Are people or churches perfect? Nope. That’s impossible. But we can do our best to be accountable to God and to each other as we continually grow in our ability to present the Gospel in its fullness. Philippians 1:9-10 notes:

"And this is my prayer: that your love may abound more and more (a love that has scope and power) in knowledge (precise and correct) and depth of insight (moral discernment), so that you may be able to discern what is best and may be pure (sifted; free of hypocrisy) and blameless (not offensive) until the day of Christ…”

2) Godly Relationships

"A physician friend and I often speak about the difficulty she and her colleagues have getting patients to do what’s recommended, or change the healthy or unhealthy behaviors they need to address in order to improve chronic and temporary health conditions. She’s come up with her own hypothetical solution. If only she could get all of the friends and family of her patients in a room to support her advice—she’d have better compliance and healthier patients. She’s seen it over and over again as a physician practicing with all ages of patients. She’s seen the epiphany and the behavior change occur not when she’s repeated information for the umpteenth time, but only when her advice is corroborated and supported by a spouse, a sibling, a close friend, a trusted neighbor.” (a paraphrase from “Following Doctor’s Orders: Behavior Change in 82-year-olds.” Behavior

I give this analogy not because Christ in insufficient to change lives, but because there is something to be said for the support of others.
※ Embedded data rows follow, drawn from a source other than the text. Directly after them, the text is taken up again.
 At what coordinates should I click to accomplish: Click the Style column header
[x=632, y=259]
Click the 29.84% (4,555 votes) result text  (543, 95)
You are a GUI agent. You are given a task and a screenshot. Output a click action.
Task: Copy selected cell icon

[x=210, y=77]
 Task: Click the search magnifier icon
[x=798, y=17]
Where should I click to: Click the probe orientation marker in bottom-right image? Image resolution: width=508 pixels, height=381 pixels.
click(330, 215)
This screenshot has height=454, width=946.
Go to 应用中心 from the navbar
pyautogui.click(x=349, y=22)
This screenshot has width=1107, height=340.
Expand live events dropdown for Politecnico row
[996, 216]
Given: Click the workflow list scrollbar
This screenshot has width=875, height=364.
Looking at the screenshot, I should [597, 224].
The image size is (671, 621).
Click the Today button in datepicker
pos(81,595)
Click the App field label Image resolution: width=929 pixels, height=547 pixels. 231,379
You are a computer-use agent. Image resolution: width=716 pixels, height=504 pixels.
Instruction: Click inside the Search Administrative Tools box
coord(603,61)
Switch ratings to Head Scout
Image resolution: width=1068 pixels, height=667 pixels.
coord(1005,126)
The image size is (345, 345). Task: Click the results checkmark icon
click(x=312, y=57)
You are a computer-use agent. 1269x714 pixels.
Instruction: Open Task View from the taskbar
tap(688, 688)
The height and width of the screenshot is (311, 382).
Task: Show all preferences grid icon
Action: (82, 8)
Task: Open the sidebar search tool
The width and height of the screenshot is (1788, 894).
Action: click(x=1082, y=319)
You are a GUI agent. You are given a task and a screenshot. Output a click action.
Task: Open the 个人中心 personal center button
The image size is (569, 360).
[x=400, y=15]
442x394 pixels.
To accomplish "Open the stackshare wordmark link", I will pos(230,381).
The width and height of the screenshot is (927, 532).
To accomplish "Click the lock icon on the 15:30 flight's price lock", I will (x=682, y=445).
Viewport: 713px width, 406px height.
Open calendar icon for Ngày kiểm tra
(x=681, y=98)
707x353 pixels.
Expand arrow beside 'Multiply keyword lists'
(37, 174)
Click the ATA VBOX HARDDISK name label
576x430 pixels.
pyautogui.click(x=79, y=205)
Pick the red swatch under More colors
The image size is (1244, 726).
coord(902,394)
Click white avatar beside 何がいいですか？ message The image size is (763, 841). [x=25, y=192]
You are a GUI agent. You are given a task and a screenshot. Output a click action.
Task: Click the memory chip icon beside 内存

There was more than one disciple who followed Jesus. There are many observations in Scripture about the importance of friends:

  • “Where there is no guidance, people fall; but in an abundance of counselors there is safety.” (Proverbs 11:14)
  • “One who is righteous is a guide to his neighbor…” (Proverbs 12:26)
  • “Bear one another’s burdens, and so fulfill the law of Christ.” (Galatians 6:2)
  • “Let each of you look not only to his own interests, but also to the interests of others.” (Philippians 2:4)

3) Lifelong Perspective

"I tell patients that treating them is more like a marathon than a sprint. It matters a little less to me what happens today, tomorrow or next week, and much more to me what happens over the next 10 years…” (“Why You Need To Follow Doctor’s Orders,”

The analogy here breaks down a bit – it does matter what you do today if we are talking about spiritual health. But the overall point is solid. The Apostle Paul wrote:

“I have fought the good fight, I have finished the race, I have kept the faith. Now there is in store for me the crown of righteousness, which the Lord, the righteous Judge, will award to me on that day-and not only to me, but also to all who have longed for his appearing” (2 Timothy 4:7-8).

Following Jesus is not something we do just in the moment. It’s a journey. There will be ups and downs. One reason the church must stress Biblical teaching and relationships is because we know that as in any long race we will be injured, or distracted, or tempted to drop out. Through the presence of the Christ in our lives, the foundation of Scripture and the support of godly friends, we can all finish the race and keep the faith.

And that's just what the Doctor ordered.